PowerSchool’s response and next steps
PowerSchool has stressed that the type of data exposed varies per district, as school districts decide what information is stored in the SIS database based on their district or state policy requirements. Less than a quarter of impacted students reportedly had their Social Security Number exposed in the breach.
In response to questions about the breach, PowerSchool shared the following statement:
“We understand we have a very large customer base on PowerSchool SIS, but we feel it important to highlight that we expect the majority of involved individuals – in fact, more than three-quarters – did not have social security numbers exfiltrated. We are receiving many questions about the type of data involved, and it is difficult to make broad statements because the answer varies by individual customer and depends on customer choice and state or district policies and requirements.”

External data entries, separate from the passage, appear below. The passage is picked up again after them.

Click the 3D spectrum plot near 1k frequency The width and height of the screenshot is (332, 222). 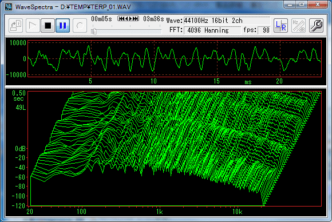(160, 148)
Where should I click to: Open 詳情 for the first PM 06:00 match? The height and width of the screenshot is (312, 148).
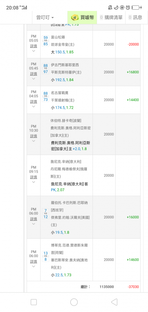[33, 219]
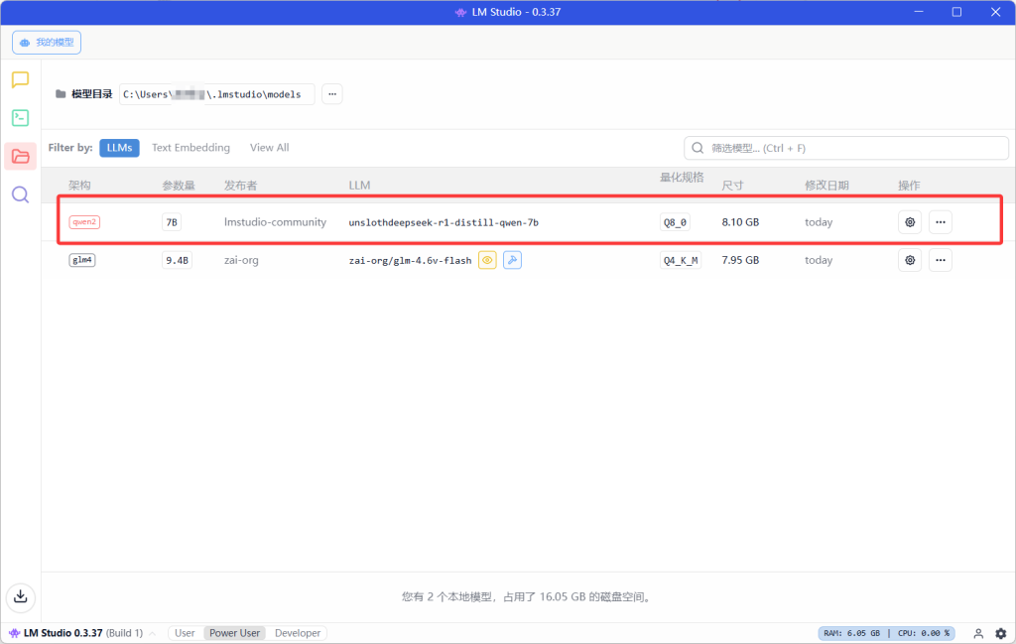Open the Chat section in the sidebar
Image resolution: width=1016 pixels, height=644 pixels.
pyautogui.click(x=20, y=80)
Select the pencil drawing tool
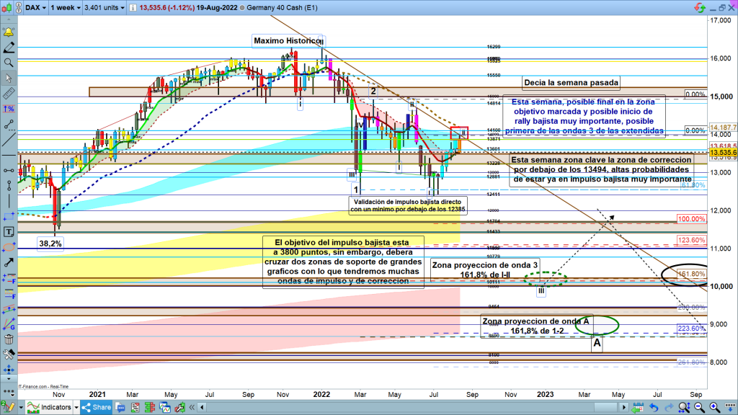Screen dimensions: 738x415 pos(9,48)
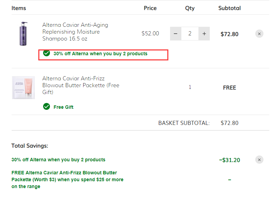Open Alterna Caviar Anti-Aging Shampoo product link

[x=75, y=32]
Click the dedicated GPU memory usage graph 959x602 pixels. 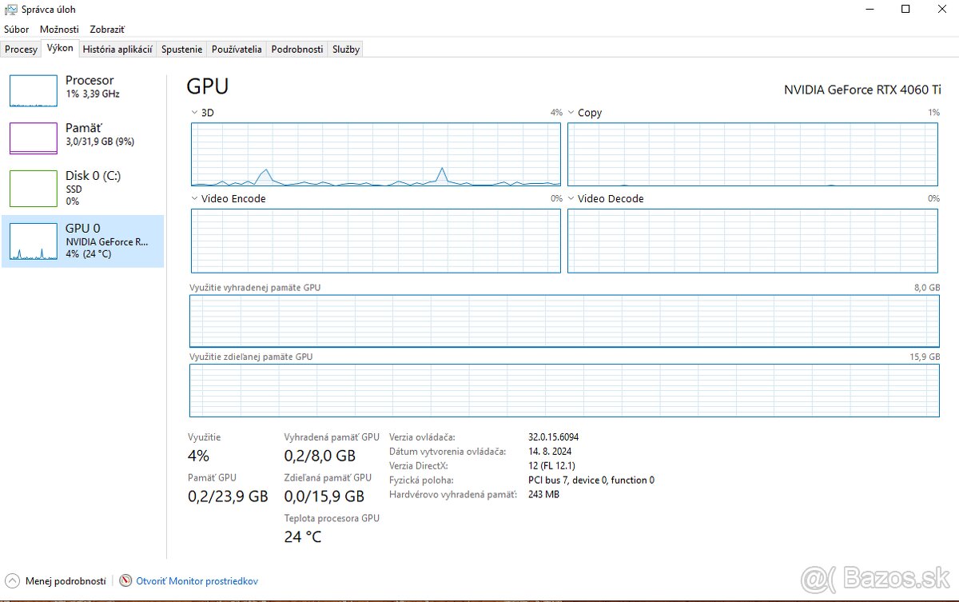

PowerSchool is offering two years of complimentary identity protection services and two years of complimentary credit monitoring services for all applicable students and educators whose information was involved, regardless of whether an individual’s Social Security Number was exfiltrated. The company had promised to release an incident report based on CrowdStrike’s investigations on January 17th, but the report has not yet been published.
PowerSchool stated that CrowdStrike is still finalizing the forensic report, which will be made available to customers once completed. In the interim, PowerSchool has posted an update to its customer-only FAQ, and customers can receive a confidential CrowdStrike fact sheet detailing what is known so far.